Through controlled thermal treatment, carbonisation, and material engineering, chemical thermodynamics can help guide the conversion of complex carbon structures into stable, functional hard carbon. By understanding energy changes, phase behaviour, molecular stability, and reaction pathways, we can design better processing routes and reduce unnecessary trial-and-error in material development.
This matters because sustainable innovation is not only about the final product. It is also about the process.
A truly sustainable battery material should aim to:
- Reduce dependence on critical raw materials
- Use available or underutilised feedstocks
- Support lower-emission production routes
- Enable scalable manufacturing
- Deliver reliable electrochemical performance
- Strengthen local and regional supply chains
For the UK and Europe, this is especially important. The clean-energy transition requires not only renewable power, but also resilient battery supply chains. Developing local material innovation can reduce dependency on overseas supply routes and support a stronger domestic battery ecosystem.

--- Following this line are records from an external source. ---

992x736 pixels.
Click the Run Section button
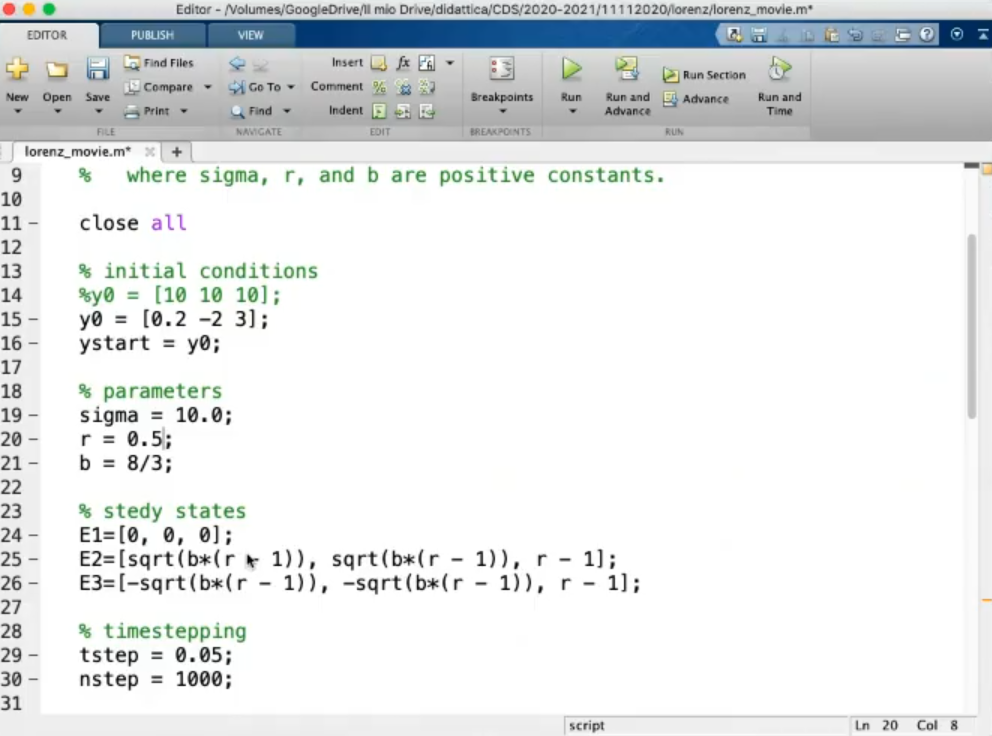point(704,75)
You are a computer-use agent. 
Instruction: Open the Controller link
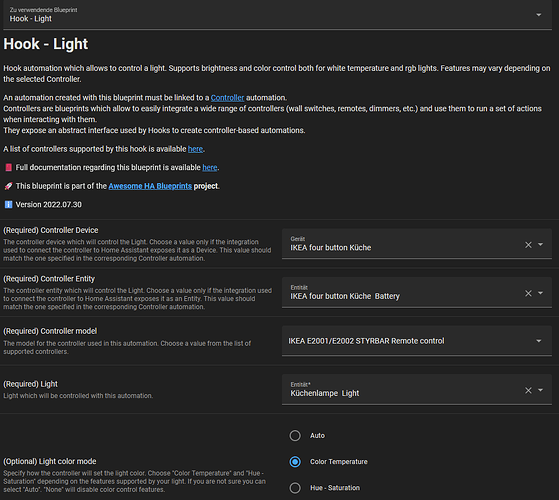click(227, 98)
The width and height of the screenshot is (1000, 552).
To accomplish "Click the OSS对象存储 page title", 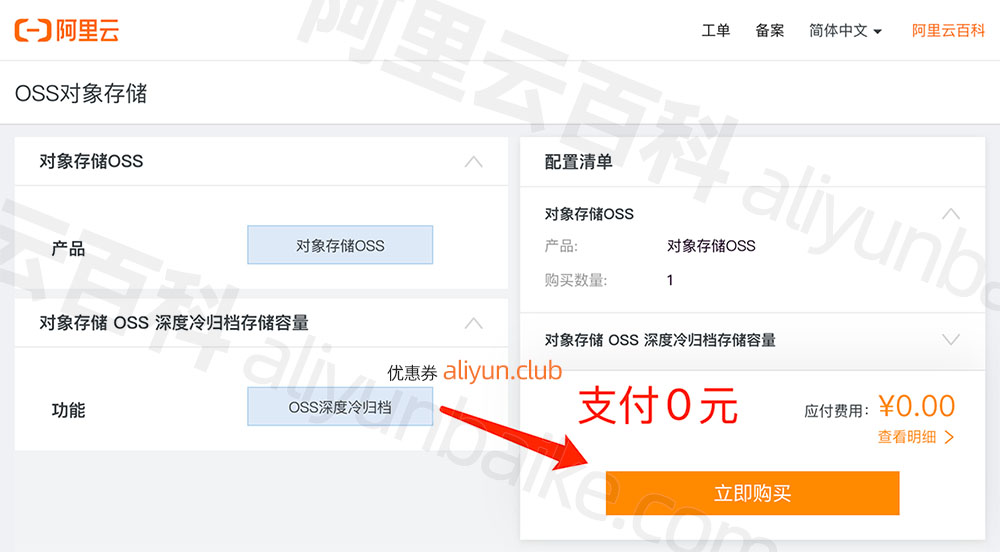I will pos(81,93).
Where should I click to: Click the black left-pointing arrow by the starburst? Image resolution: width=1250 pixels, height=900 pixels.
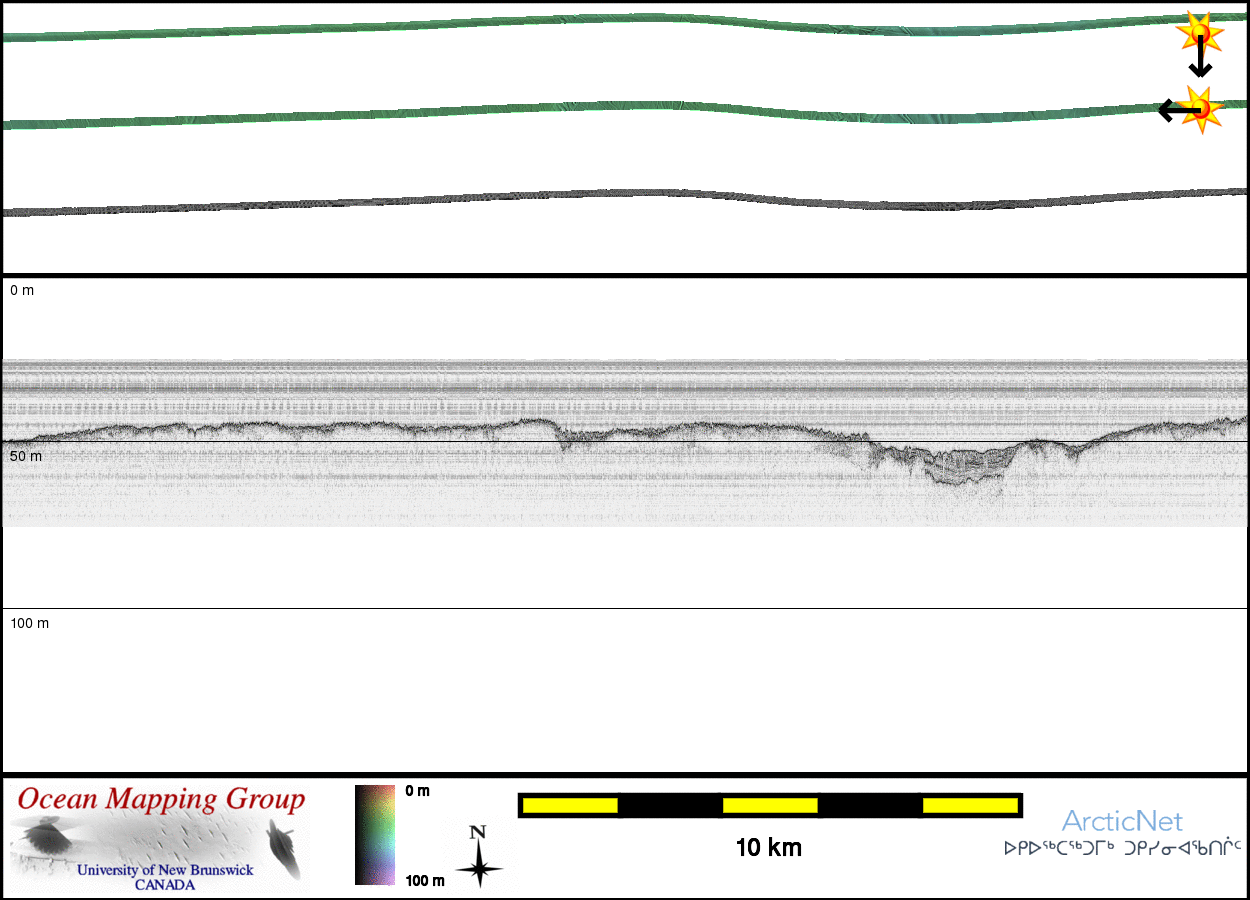pyautogui.click(x=1173, y=110)
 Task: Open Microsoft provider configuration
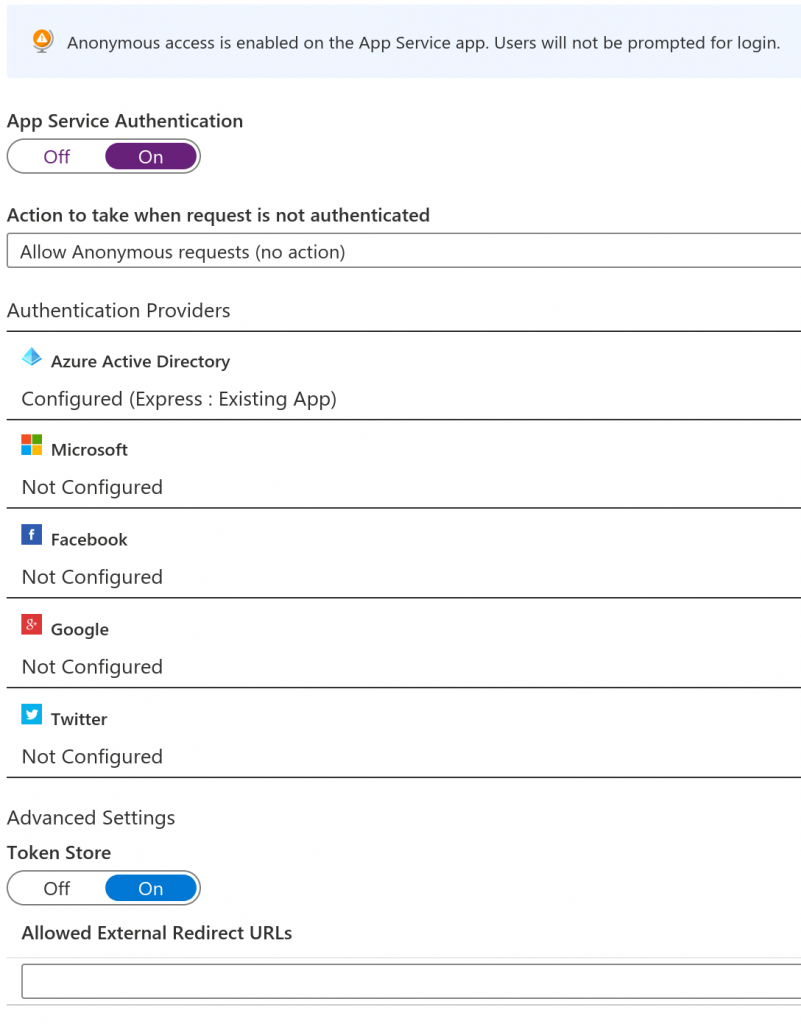[403, 465]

Sodium-ion batteries are particularly promising in this context. Sodium is more abundant than lithium, and sodium-ion systems have strong potential for stationary storage, renewable energy balancing, industrial backup power, and cost-sensitive applications.
But the material challenge remains clear: we need better hard carbon.
At NexIB Technologies, our sustainability vision is built around the idea that advanced materials can be created from overlooked resources. By combining chemical thermodynamics, carbon materials science, and battery engineering, we aim to create a new pathway for sodium-ion battery materials.
This is not just a technical challenge. It is a sustainability challenge.
The next generation of batteries must be cleaner, safer, more affordable, and more scalable. To achieve that, we need to rethink the entire value chain, from raw material selection to processing, performance validation, and commercial scale-up.
The future of energy storage will belong to companies that can connect science with sustainability.
At NexIB Technologies, we are working toward that future by transforming carbon-rich feedstocks into advanced hard carbon materials for sodium-ion batteries.
Because clean energy should not only come from the power we generate. It should also come from the materials we choose.